*Task details*:
Reproduce verbatim the rows from the line containing "Screen dimensions: 597x436" through the line containing "will click(x=47, y=160).", inclusive.

*Given records*:
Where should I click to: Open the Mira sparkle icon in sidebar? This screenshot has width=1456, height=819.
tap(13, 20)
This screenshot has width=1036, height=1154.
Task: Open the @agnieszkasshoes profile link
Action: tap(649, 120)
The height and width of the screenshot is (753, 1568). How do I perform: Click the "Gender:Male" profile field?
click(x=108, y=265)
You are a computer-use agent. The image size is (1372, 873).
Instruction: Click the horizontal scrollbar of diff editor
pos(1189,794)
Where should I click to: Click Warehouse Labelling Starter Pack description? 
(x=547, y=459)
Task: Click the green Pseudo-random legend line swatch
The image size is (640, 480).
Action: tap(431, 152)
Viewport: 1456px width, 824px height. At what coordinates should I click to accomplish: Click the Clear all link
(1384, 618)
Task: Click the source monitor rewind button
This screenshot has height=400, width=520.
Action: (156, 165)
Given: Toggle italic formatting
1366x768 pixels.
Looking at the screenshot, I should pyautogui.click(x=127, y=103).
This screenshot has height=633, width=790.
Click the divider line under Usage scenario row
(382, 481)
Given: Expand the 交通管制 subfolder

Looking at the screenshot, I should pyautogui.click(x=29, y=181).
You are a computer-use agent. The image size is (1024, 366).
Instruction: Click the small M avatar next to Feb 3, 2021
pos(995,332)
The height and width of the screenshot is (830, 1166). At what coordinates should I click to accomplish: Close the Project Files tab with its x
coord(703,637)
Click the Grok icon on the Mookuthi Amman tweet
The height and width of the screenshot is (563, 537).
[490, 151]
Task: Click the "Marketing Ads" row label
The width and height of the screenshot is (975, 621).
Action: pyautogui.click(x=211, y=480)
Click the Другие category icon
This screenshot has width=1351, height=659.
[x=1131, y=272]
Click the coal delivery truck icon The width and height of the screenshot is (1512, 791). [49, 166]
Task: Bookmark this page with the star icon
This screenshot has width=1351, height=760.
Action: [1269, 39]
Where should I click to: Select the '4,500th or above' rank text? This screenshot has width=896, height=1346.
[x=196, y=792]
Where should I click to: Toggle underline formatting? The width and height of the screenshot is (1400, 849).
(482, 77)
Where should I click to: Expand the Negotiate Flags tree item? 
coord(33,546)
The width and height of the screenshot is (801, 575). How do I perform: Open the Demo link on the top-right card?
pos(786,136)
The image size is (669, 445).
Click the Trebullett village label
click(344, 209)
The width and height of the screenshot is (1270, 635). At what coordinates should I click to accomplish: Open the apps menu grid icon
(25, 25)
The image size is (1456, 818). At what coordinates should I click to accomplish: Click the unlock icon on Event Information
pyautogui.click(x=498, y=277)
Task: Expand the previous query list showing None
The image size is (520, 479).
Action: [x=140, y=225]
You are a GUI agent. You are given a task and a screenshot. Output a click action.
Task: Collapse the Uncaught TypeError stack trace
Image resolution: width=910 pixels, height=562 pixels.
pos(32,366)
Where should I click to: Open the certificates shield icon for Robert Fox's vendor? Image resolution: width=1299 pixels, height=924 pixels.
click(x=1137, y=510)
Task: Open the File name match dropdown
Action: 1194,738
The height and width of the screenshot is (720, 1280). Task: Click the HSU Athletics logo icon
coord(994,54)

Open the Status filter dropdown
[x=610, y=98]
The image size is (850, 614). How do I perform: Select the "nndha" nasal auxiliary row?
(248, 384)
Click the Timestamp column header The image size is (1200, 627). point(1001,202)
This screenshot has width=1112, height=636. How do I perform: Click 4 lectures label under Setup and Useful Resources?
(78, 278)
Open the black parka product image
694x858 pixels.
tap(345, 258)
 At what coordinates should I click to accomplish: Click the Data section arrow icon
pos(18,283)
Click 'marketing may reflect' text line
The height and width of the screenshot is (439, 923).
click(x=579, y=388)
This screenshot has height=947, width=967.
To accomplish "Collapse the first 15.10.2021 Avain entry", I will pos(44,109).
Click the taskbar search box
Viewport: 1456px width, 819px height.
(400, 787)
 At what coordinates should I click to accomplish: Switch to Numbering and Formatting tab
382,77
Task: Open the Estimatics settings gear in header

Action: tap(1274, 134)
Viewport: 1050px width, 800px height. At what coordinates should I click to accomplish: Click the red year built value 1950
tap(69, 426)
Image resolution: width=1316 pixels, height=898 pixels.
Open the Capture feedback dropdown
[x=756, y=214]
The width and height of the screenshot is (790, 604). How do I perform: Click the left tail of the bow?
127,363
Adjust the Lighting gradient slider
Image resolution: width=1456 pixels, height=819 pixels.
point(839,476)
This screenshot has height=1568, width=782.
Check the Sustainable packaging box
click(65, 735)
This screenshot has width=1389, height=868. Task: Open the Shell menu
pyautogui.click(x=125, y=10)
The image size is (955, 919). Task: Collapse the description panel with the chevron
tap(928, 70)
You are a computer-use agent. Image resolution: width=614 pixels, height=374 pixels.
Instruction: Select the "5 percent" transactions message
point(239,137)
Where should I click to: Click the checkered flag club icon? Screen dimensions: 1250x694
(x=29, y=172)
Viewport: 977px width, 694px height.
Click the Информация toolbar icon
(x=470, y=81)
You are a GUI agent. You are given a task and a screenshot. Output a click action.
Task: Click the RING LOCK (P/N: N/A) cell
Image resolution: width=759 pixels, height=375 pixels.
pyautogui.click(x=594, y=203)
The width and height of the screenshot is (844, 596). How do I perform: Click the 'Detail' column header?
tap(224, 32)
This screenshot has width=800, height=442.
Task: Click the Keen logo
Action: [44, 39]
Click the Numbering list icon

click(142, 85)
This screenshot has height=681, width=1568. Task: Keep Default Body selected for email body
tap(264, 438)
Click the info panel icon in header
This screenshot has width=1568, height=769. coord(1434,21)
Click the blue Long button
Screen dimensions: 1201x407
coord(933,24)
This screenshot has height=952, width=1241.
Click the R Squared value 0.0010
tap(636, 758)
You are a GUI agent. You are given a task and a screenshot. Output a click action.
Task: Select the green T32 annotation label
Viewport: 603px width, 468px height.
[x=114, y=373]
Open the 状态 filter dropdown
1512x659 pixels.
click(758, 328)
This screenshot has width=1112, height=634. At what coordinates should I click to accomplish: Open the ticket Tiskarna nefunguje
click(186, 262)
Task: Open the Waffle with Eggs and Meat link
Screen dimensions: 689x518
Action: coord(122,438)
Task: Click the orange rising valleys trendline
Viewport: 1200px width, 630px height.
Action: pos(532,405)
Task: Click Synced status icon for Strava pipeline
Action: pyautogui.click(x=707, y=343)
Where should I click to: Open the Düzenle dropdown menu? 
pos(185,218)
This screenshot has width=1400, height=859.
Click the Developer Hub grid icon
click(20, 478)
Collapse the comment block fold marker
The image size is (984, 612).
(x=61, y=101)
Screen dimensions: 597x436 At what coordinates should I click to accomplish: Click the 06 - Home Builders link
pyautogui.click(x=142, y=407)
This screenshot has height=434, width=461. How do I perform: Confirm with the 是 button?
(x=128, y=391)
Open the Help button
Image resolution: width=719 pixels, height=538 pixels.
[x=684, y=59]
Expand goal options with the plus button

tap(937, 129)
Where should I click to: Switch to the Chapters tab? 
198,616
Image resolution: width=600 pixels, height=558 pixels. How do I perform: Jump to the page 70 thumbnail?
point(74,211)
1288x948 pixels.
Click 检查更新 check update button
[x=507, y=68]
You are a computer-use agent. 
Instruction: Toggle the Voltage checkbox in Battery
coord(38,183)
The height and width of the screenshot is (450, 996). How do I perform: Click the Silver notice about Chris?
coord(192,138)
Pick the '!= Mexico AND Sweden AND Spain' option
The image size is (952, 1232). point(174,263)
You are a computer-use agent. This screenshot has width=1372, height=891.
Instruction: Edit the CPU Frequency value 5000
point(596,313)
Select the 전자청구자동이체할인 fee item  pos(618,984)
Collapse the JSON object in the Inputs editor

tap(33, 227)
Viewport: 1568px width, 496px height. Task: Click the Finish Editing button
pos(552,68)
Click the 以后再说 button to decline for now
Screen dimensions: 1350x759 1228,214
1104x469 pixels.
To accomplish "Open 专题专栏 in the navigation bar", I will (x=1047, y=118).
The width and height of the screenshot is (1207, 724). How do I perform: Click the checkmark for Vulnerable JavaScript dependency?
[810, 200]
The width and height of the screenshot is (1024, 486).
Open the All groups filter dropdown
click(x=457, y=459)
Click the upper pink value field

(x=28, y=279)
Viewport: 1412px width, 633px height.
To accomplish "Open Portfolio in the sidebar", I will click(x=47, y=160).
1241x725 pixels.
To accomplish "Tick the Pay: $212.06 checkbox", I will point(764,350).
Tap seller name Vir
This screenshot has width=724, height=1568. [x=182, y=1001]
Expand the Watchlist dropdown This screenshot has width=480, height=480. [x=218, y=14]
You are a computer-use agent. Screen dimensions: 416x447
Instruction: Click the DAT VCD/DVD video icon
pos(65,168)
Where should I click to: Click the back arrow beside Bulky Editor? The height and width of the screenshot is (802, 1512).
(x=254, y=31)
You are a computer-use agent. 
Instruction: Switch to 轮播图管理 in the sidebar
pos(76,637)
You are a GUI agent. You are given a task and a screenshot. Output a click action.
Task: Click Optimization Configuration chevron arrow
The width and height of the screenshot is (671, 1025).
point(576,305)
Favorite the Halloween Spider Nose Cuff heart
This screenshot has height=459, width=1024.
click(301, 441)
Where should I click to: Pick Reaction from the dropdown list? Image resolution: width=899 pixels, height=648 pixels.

*Output of the task*:
Screen dimensions: 597x436 At what coordinates should I click to accomplish: Click the 06 - Home Builders link
pyautogui.click(x=142, y=407)
This screenshot has height=434, width=461. How do I perform: Confirm with the 是 button?
(x=128, y=391)
Open the Help button
Image resolution: width=719 pixels, height=538 pixels.
[x=684, y=59]
Expand goal options with the plus button

tap(937, 129)
Where should I click to: Switch to the Chapters tab? 
198,616
Image resolution: width=600 pixels, height=558 pixels. How do I perform: Jump to the page 70 thumbnail?
point(74,211)
1288x948 pixels.
Click 检查更新 check update button
[x=507, y=68]
You are a computer-use agent. 
Instruction: Toggle the Voltage checkbox in Battery
coord(38,183)
The height and width of the screenshot is (450, 996). How do I perform: Click the Silver notice about Chris?
coord(192,138)
Pick the '!= Mexico AND Sweden AND Spain' option
The image size is (952, 1232). point(174,263)
You are a computer-use agent. This screenshot has width=1372, height=891.
Instruction: Edit the CPU Frequency value 5000
point(596,313)
Select the 전자청구자동이체할인 fee item  pos(618,984)
Collapse the JSON object in the Inputs editor

tap(33, 227)
Viewport: 1568px width, 496px height. Task: Click the Finish Editing button
pos(552,68)
Click the 以后再说 button to decline for now
Screen dimensions: 1350x759 1228,214
1104x469 pixels.
To accomplish "Open 专题专栏 in the navigation bar", I will (x=1047, y=118).
The width and height of the screenshot is (1207, 724). How do I perform: Click the checkmark for Vulnerable JavaScript dependency?
[810, 200]
The width and height of the screenshot is (1024, 486).
Open the All groups filter dropdown
click(x=457, y=459)
Click the upper pink value field

(x=28, y=279)
Viewport: 1412px width, 633px height.
To accomplish "Open Portfolio in the sidebar", I will click(x=47, y=160).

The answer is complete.